- [Task goal] Can you reproduce word for word the part of the forum post below that begins at the words "And for the" and stops after the words "you've played it."?

Don't assume that I'll pay Bethesda for making FINO3. Or that I'll play FINO 3. That's disrespectful.
 
VistraNORREZ said:
That's how life is. It's the perspective of every day life. It is the most intimate way to experience anything.
No it isn't. A first-person perspective is not the same as experiencing things as if you are that person. There's peripheral vision, for instance.
Also, ever heard of people who get nauseous from a first-person perspective? Yep, that happens too.

Yes, that's not a great impact. But really, is a first-person perspective more intimate? I can't actually reach out and do anything, I'm not going to feel like I'm actually there just because the camera is posited where there are supposedly a couple of eyes. It isn't more or less realistic than an isometric perspective. It *is* a functional perspective for a shooter.

And besides that, 'intimacy' is about as useless a qualifier as possible (and not the point of Fallout either).

VistraNORREZ said:
Would you rather experience your first kiss by watching it from 20 feet in the air, only seeing the bare essentials of the event?
Have you ever actually kissed someone? Do you realise most people close their eyes when kissing? Do you also realise that kissing is about feel, not about the perspective you experience it from?


VistraNORREZ said:
Did you not enjoy the Talking Head segments in the original? Tell me that didn't wow and impress, as well as making you attached to some of those characters. It's a fact of human nature that seeing a face helps greatly in emotional attachment. The FPP is as close as videogames can get right now to initmacy (touch sensations are the next step).
And for the umpteenth time, the isometric perspective in a 3D environment does not, in any way, prevent one from seeing faces. Most of the objections to the first-person perspective are because of the combat. Dialogue is completely irrelevant to that.

VistraNORREZ said:
It may be just an opinion but it is the opinion of Bethesda, can you atleast respect that? You don't have to like it, but don't condem it until it's finished and you've played it.

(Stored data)
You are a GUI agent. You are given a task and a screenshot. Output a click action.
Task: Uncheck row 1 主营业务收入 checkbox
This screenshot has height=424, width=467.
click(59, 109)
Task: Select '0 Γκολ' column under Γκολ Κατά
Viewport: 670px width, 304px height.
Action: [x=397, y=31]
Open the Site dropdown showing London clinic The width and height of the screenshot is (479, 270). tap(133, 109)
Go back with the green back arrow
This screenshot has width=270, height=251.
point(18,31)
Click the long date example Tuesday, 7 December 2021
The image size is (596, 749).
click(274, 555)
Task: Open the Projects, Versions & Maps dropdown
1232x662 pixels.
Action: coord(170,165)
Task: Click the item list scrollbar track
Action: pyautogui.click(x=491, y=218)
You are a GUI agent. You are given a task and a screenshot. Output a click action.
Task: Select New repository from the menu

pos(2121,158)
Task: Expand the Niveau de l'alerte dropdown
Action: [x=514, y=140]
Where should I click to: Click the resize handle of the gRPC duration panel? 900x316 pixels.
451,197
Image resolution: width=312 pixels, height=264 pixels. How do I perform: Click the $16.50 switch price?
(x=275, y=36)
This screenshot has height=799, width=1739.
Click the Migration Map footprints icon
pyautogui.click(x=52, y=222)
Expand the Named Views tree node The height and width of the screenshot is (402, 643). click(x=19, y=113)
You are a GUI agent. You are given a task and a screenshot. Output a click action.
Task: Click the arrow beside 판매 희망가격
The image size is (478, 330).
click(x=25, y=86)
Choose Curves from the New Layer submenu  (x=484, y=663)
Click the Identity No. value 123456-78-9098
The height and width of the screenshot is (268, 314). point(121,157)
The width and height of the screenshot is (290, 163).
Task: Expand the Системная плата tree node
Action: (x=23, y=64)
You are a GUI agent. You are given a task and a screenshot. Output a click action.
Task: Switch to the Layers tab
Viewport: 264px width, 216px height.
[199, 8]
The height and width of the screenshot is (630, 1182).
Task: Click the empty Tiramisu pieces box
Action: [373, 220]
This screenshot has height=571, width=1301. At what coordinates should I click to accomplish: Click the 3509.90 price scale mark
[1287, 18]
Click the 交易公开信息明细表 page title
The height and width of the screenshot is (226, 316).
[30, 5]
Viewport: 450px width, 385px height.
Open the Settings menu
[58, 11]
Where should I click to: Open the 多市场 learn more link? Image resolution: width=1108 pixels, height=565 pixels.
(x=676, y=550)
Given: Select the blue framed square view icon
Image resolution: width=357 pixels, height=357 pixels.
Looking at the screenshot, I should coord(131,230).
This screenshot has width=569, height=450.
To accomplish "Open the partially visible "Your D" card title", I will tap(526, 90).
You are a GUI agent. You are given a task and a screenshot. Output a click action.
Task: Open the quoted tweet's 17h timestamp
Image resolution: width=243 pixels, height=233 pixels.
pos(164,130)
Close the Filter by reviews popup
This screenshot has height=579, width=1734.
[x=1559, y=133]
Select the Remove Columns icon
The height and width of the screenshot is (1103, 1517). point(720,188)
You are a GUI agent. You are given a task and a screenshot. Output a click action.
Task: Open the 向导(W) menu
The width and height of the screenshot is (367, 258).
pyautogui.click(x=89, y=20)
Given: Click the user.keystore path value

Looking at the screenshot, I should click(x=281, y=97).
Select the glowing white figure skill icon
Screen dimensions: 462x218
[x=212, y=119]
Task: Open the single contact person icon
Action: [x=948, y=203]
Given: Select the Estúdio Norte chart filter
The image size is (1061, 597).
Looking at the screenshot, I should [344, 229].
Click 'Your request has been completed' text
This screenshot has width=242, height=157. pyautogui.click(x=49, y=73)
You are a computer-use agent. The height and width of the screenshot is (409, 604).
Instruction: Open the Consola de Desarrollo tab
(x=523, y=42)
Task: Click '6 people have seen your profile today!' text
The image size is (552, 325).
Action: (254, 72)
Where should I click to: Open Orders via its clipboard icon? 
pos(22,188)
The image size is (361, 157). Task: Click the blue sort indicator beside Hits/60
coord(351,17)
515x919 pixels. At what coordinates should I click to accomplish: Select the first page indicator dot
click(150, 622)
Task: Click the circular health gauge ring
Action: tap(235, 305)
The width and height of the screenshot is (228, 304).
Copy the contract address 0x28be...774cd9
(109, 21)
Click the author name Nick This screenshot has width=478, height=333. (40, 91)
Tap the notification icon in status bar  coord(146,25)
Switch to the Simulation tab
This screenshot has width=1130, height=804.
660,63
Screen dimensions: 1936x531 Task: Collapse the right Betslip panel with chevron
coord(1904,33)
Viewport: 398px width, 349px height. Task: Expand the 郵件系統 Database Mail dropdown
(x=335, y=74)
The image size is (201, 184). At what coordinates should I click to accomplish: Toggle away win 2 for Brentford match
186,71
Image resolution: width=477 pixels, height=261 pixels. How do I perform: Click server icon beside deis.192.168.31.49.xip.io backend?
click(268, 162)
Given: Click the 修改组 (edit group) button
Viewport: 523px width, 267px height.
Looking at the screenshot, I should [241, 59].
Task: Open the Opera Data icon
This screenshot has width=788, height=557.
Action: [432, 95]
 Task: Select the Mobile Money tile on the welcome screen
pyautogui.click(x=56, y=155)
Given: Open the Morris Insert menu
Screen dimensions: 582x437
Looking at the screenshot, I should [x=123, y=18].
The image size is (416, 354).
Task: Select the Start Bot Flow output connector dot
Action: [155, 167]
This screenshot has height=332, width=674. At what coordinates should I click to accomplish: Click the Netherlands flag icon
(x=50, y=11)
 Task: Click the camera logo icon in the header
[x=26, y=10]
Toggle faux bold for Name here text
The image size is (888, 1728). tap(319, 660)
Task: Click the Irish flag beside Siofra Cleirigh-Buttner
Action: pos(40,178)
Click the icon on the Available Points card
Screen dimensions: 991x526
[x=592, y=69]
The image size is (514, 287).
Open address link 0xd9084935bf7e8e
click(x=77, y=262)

- [Final answer]
And for the umpteenth time, the isometric perspective in a 3D environment does not, in any way, prevent one from seeing faces. Most of the objections to the first-person perspective are because of the combat. Dialogue is completely irrelevant to that.

VistraNORREZ said:
It may be just an opinion but it is the opinion of Bethesda, can you atleast respect that? You don't have to like it, but don't condem it until it's finished and you've played it.